= TASK STATEMENT =
For each entry that follows, produce an exact copy.

====

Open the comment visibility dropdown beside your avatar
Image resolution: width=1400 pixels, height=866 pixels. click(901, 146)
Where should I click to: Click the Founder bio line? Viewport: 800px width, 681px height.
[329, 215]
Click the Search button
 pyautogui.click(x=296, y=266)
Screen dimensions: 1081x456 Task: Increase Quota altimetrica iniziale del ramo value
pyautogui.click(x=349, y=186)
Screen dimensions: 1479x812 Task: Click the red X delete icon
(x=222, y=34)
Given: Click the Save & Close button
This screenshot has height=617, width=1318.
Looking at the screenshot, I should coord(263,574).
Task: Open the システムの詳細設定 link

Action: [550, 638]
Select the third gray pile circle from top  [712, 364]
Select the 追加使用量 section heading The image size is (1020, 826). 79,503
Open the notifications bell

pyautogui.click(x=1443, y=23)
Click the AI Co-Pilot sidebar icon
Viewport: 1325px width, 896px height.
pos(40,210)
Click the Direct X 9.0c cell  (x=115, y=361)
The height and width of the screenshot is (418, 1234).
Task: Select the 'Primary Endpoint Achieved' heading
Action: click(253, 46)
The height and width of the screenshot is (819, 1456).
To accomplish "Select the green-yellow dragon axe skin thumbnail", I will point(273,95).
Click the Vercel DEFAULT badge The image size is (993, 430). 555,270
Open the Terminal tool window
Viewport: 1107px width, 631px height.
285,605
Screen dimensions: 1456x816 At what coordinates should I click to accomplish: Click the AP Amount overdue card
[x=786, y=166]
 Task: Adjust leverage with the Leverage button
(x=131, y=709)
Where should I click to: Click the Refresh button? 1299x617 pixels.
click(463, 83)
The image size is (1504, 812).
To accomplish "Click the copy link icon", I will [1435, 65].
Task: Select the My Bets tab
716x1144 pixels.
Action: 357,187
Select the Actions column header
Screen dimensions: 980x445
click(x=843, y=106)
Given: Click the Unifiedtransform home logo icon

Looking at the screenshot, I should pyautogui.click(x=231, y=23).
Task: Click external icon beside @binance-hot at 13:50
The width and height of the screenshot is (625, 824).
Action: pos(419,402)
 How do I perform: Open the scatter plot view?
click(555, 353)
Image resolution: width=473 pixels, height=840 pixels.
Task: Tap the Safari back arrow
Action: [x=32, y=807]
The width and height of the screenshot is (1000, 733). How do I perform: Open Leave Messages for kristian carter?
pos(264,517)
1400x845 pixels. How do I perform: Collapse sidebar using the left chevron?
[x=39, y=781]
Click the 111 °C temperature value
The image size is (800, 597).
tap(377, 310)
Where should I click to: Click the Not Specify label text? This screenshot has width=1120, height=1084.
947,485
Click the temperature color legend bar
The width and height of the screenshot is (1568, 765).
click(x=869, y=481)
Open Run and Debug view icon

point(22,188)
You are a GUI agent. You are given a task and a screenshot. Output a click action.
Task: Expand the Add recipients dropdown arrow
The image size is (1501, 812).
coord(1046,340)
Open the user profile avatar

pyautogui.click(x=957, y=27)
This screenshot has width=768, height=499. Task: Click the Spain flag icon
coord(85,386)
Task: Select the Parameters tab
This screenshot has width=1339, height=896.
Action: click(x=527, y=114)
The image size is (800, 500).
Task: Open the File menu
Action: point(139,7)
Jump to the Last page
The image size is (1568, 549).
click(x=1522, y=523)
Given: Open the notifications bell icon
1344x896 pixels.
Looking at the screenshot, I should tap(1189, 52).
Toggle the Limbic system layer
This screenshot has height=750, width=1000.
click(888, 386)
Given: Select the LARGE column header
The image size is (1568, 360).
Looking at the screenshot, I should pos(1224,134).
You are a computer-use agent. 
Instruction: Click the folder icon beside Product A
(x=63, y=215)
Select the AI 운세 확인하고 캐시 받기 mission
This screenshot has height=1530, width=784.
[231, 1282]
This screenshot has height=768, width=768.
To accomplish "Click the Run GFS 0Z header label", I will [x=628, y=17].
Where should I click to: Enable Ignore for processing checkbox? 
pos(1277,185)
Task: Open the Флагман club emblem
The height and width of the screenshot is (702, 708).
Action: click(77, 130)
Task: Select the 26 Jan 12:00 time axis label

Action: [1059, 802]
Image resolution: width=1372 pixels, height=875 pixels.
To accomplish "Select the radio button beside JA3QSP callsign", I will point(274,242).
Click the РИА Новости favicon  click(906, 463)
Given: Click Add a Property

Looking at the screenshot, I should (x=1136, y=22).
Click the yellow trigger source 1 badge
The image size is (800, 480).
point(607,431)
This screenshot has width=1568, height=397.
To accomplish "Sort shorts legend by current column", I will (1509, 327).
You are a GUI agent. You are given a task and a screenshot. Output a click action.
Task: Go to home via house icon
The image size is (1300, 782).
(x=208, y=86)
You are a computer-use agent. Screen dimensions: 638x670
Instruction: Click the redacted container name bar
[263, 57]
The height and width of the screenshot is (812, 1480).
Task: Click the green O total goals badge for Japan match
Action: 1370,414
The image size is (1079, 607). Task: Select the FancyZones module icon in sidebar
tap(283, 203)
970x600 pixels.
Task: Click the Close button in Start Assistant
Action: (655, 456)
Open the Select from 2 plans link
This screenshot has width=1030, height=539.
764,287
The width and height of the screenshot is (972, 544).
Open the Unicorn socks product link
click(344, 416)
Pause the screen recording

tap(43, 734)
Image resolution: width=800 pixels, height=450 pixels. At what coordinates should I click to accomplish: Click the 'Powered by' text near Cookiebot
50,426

====

= ANSWER TO THIS EXERCISE =
Open the comment visibility dropdown beside your avatar
Image resolution: width=1400 pixels, height=866 pixels. click(901, 146)
Where should I click to: Click the Founder bio line? Viewport: 800px width, 681px height.
[329, 215]
Click the Search button
 pyautogui.click(x=296, y=266)
Screen dimensions: 1081x456 Task: Increase Quota altimetrica iniziale del ramo value
pyautogui.click(x=349, y=186)
Screen dimensions: 1479x812 Task: Click the red X delete icon
(x=222, y=34)
Given: Click the Save & Close button
This screenshot has height=617, width=1318.
Looking at the screenshot, I should coord(263,574).
Task: Open the システムの詳細設定 link

Action: [550, 638]
Select the third gray pile circle from top  [712, 364]
Select the 追加使用量 section heading The image size is (1020, 826). 79,503
Open the notifications bell

pyautogui.click(x=1443, y=23)
Click the AI Co-Pilot sidebar icon
Viewport: 1325px width, 896px height.
pos(40,210)
Click the Direct X 9.0c cell  (x=115, y=361)
The height and width of the screenshot is (418, 1234).
Task: Select the 'Primary Endpoint Achieved' heading
Action: click(253, 46)
The height and width of the screenshot is (819, 1456).
To accomplish "Select the green-yellow dragon axe skin thumbnail", I will point(273,95).
Click the Vercel DEFAULT badge The image size is (993, 430). 555,270
Open the Terminal tool window
Viewport: 1107px width, 631px height.
285,605
Screen dimensions: 1456x816 At what coordinates should I click to accomplish: Click the AP Amount overdue card
[x=786, y=166]
 Task: Adjust leverage with the Leverage button
(x=131, y=709)
Where should I click to: Click the Refresh button? 1299x617 pixels.
click(463, 83)
The image size is (1504, 812).
To accomplish "Click the copy link icon", I will [1435, 65].
Task: Select the My Bets tab
716x1144 pixels.
Action: 357,187
Select the Actions column header
Screen dimensions: 980x445
click(x=843, y=106)
Given: Click the Unifiedtransform home logo icon

Looking at the screenshot, I should pyautogui.click(x=231, y=23).
Task: Click external icon beside @binance-hot at 13:50
The width and height of the screenshot is (625, 824).
Action: pos(419,402)
 How do I perform: Open the scatter plot view?
click(555, 353)
Image resolution: width=473 pixels, height=840 pixels.
Task: Tap the Safari back arrow
Action: [x=32, y=807]
The width and height of the screenshot is (1000, 733). How do I perform: Open Leave Messages for kristian carter?
pos(264,517)
1400x845 pixels. How do I perform: Collapse sidebar using the left chevron?
[x=39, y=781]
Click the 111 °C temperature value
The image size is (800, 597).
tap(377, 310)
Where should I click to: Click the Not Specify label text? This screenshot has width=1120, height=1084.
947,485
Click the temperature color legend bar
The width and height of the screenshot is (1568, 765).
click(x=869, y=481)
Open Run and Debug view icon

point(22,188)
You are a GUI agent. You are given a task and a screenshot. Output a click action.
Task: Expand the Add recipients dropdown arrow
The image size is (1501, 812).
coord(1046,340)
Open the user profile avatar

pyautogui.click(x=957, y=27)
This screenshot has width=768, height=499. Task: Click the Spain flag icon
coord(85,386)
Task: Select the Parameters tab
This screenshot has width=1339, height=896.
Action: click(x=527, y=114)
The image size is (800, 500).
Task: Open the File menu
Action: point(139,7)
Jump to the Last page
The image size is (1568, 549).
click(x=1522, y=523)
Given: Open the notifications bell icon
1344x896 pixels.
Looking at the screenshot, I should tap(1189, 52).
Toggle the Limbic system layer
This screenshot has height=750, width=1000.
click(888, 386)
Given: Select the LARGE column header
The image size is (1568, 360).
Looking at the screenshot, I should pos(1224,134).
You are a computer-use agent. 
Instruction: Click the folder icon beside Product A
(x=63, y=215)
Select the AI 운세 확인하고 캐시 받기 mission
This screenshot has height=1530, width=784.
[231, 1282]
This screenshot has height=768, width=768.
To accomplish "Click the Run GFS 0Z header label", I will [x=628, y=17].
Where should I click to: Enable Ignore for processing checkbox? 
pos(1277,185)
Task: Open the Флагман club emblem
The height and width of the screenshot is (702, 708).
Action: click(77, 130)
Task: Select the 26 Jan 12:00 time axis label

Action: [1059, 802]
Image resolution: width=1372 pixels, height=875 pixels.
To accomplish "Select the radio button beside JA3QSP callsign", I will point(274,242).
Click the РИА Новости favicon  click(906, 463)
Given: Click Add a Property

Looking at the screenshot, I should (x=1136, y=22).
Click the yellow trigger source 1 badge
The image size is (800, 480).
point(607,431)
This screenshot has width=1568, height=397.
To accomplish "Sort shorts legend by current column", I will (1509, 327).
You are a GUI agent. You are given a task and a screenshot. Output a click action.
Task: Go to home via house icon
The image size is (1300, 782).
(x=208, y=86)
You are a computer-use agent. Screen dimensions: 638x670
Instruction: Click the redacted container name bar
[263, 57]
The height and width of the screenshot is (812, 1480).
Task: Click the green O total goals badge for Japan match
Action: 1370,414
The image size is (1079, 607). Task: Select the FancyZones module icon in sidebar
tap(283, 203)
970x600 pixels.
Task: Click the Close button in Start Assistant
Action: (655, 456)
Open the Select from 2 plans link
This screenshot has width=1030, height=539.
764,287
The width and height of the screenshot is (972, 544).
Open the Unicorn socks product link
click(344, 416)
Pause the screen recording

tap(43, 734)
Image resolution: width=800 pixels, height=450 pixels. At what coordinates should I click to accomplish: Click the 'Powered by' text near Cookiebot
50,426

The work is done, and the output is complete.